India’s power shortage was to the tune of 11% of overall demand in the first quarter of this year, according to US-based energy and metals information researcher Platts.
FMC, on its part, cites the Forward Contract (Regulation) Act of 1952, which gives it power to regulate all futures contract.
“All futures markets should be regulated by FMC. Why should MCX approach CERC?” asked B.C. Khatua, chairman of the commodities regulator.
But not all futures contracts are regulated by FMC. Index futures and single stock futures are regulated by capital markets regulator Securities and Exchange Board of India (Sebi) and currency futures are jointly governed by Sebi and the Reserve Bank of India (RBI).
A recent attempt by the National Stock Exchange—which is regulated by Sebi—to introduce futures and options based on a gold exchange traded fund was scuttled by FMC.
Sebi itself has locked horns with the Insurance Regulatory and Development Authority (Irda) over investment products that provide an insurance cover, called unit-linked insurance plans or Ulips.
“The financial sector laws we have were designed for a very different India,” said Ajay Shah, senior fellow at the National Institute of Public Finance and Policy. “We need to comprehensively redraw them.”
After India started liberalizing the economy in 1991, the financial sector has grown by leaps and bounds. With the economy expanding by as much as 9% for a few years in a row before the recession, savings rate rising to around 35%, and numerous institutions entering the sector, a slew of new and complicated financial products has been launched such as stock futures, interest rate and currency futures, and exchange traded funds.
Irda and Sebi are the youngest of the regulators, but the Insurance Act was passed in 1938 and the Reserve Bank of India Act in 1934.
Ulips and power futures are among the more prominent disputes between regulators, but there are many more, said market observers.
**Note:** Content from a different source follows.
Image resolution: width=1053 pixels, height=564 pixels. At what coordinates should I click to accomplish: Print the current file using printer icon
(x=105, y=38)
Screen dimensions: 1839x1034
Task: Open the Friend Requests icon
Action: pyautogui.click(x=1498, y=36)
For instance, the original insurance Act allows pensions—a category that has its own regulator, the Pension Fund Regulatory and Development Authority. Shah and others point out that the banking regulator runs an exchange of government bonds.
“Grey areas should be thrashed out in a court of law,” said Sandeep Parekh, former executive director at Sebi and a visiting professor at Indian Institute of Management, Ahmedabad. “Wherever there are ambiguities, both people should regulate.”
Currency futures and corporate bonds are two such examples of products jointly regulated by Sebi and RBI. But in the case of Ulips, both Sebi and Irda have dug in their heels after initially agreeing to file a joint petition before a court to resolve the issue. Sebi has, in fact, moved the Supreme Court, asking it to transfer different public interest litigations filed in high courts on Ulips.
The government, on its part, is aware of the need to redraft laws for the financial sector as products become more complicated and sophisticated, said a senior financial ministry official who didn’t want to be identified. It is setting up the Financial Stability Development Council, to be chaired by the finance minister, to mediate these turf problems, but observers are unsure whether it will be a solution.
“It all depends on the mandate and legislative support which the council will get,” said G.N. Bajpai, former chairman of Sebi. “If its structure remains as informal as it is today, then its effectiveness is anybody’s guess.”
Currently, a high level coordination committee of regulators meets occasionally to discuss regulatory overlaps and other critical issues that confront the financial sector, but this is an informal body.
The government also plans to revisit all financial sector regulations and make them contemporary.
Meanwhile, on Wednesday, the Bombay high court could hear only 30 minutes of what the lawyer appearing for MCX had to say. MCX is one of the respondents in the petition against CERC. Though the Supreme Court has asked for the matter to be resolved as quickly as possible, it is unlikely in the current scenario as the courts will be taking a break starting this weekend, said the lawyer, who didn’t want to be named.